> **Work to complete**
Copy the text about Muscat word for word, from "The first stop, upon" to "markets I’ve visited.".

> **Text section**
--------------------

Muscat used to be the place to buy spices, but now it’s all about the oil. There is a LOT of money in Oman, but I’m not sure how well distributed it is. In this way I thought it might be like Brunei. It was. Sort of.
The first stop, upon leaving the ship, was the bazaar in Mutrah. Mutrah is one of the three parts of the city of Muscat.
The bazaar was only passingly interesting, considering all the other markets I’ve visited.
I thought “What else is there to do for a few hours in Oman?” I looked for some kind of tourist information or office or excursion provider who could do all the thinking and planning in exchange for money. The only place I found was a boat trip to watch dolphins and snorkel. A nice idea, but the only way they could portray dolphins was through unconvincing photoshopping, so I was suspicious any dolphins had ever visited the water around Oman.
So instead I thought I’d take a taxi over to the “old city” part of Muscat. The conversation with the first taxi driver went something like this:
“How much is it to Muscat?”
The conversation with the second taxi driver went something like this:
“How far is it to Muscat?”
“About 3 km.”
“So that should only cost five dollars.”
There is a lesson here.

--------------------

> **Dataset extract**

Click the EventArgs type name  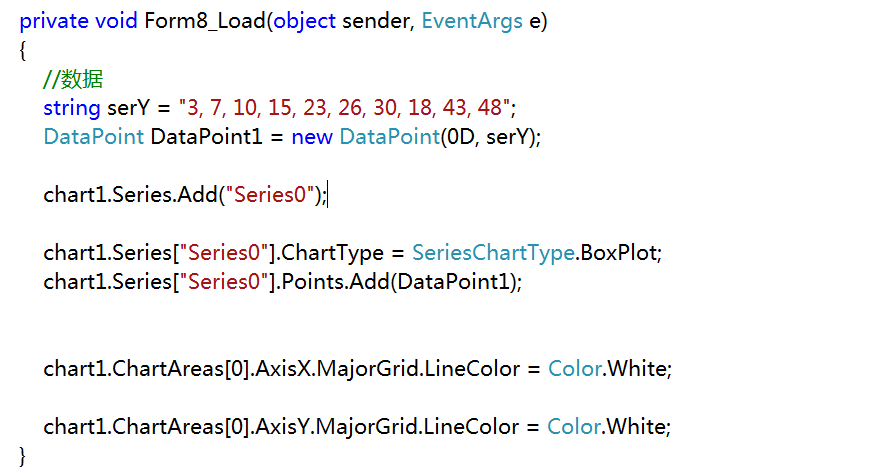coord(471,21)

--------------------

> **The result**
The first stop, upon leaving the ship, was the bazaar in Mutrah. Mutrah is one of the three parts of the city of Muscat.
The bazaar was only passingly interesting, considering all the other markets I’ve visited.